Lionel Naccache:
.....Justement, dans votre dernier ouvrage, Le cinéma intérieur, vous expliquez comment nous construisons tous notre propre perception, à la fois du monde qui nous entoure et de nous-même. Quels sont les facteurs clés qui façonnent cette perception? L’expérience personnelle, l’éducation, la société ou encore l’époque dans laquelle nous vivons?

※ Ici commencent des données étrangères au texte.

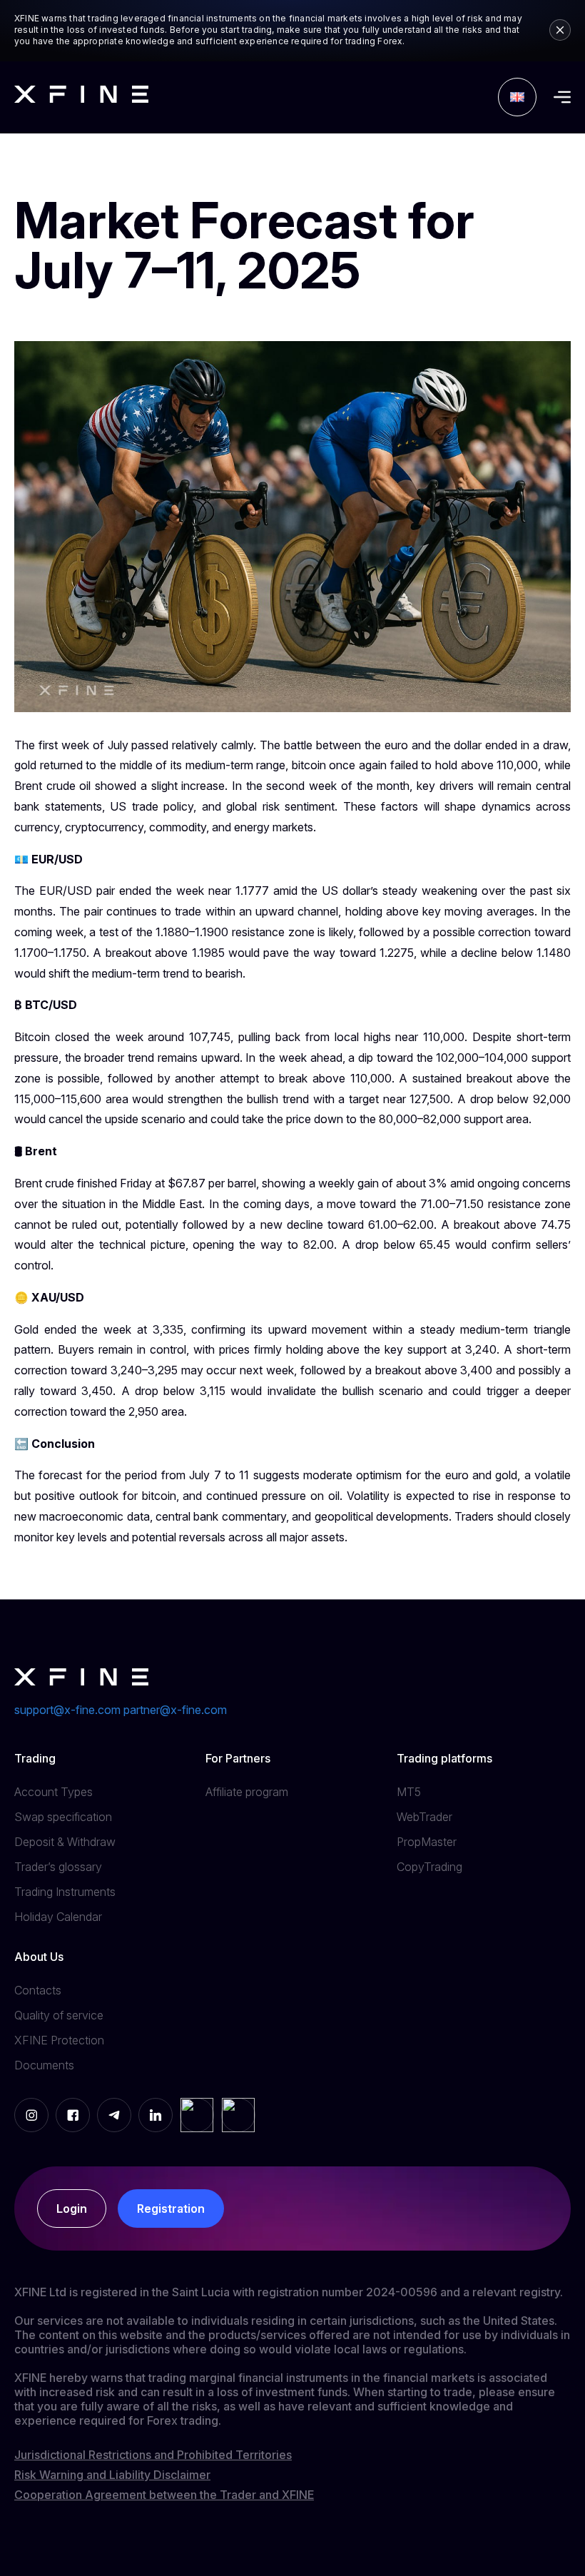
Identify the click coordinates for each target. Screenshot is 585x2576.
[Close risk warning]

Il y a évidemment une multitude de facteurs qui nous influencent, dont la plupart opèrent à notre insu de manière inconsciente. Tous vont impacter notre interprétation du réel et de nous-mêmes. Dans toutes les situations notre cerveau n’a de cesse de produire des significations subjectives. C’est ce que j’appelle depuis un essai intitulé Le Nouvel inconscient publié en 2006 des « fictions » : fictions non pas pour affirmer par là qu’elles sont nécessairement incorrectes ou inexactes, mais plutôt pour souligner que leur essence est précisément de « faire du sens », pour l’hôte qui les abrite et les produit. En cela nous sommes bien des créatures de fiction. Cette idée fondamentale est devenue un lieu commun aujourd’hui lorsqu’on songe aux fictions qui nous sont les plus chères (vie affective, politique, spiritualité, etc.). Mais c’est en fait un besoin très élémentaire de notre cerveau, qui cherche du sens en permanence, même juste quand il voit un simple objet. Tout cela opère de manière non consciente et produit notre propre interprétation du monde. Autrement dit, ce Cinéma intérieur tourne en nous en permanence, même dans les actes les plus banals du quotidien, et le savoir permet de remonter aux sources de nos fictions complexes.
Par où commencer si l’on veut « changer de film », et modifier notre cinéma intérieur ?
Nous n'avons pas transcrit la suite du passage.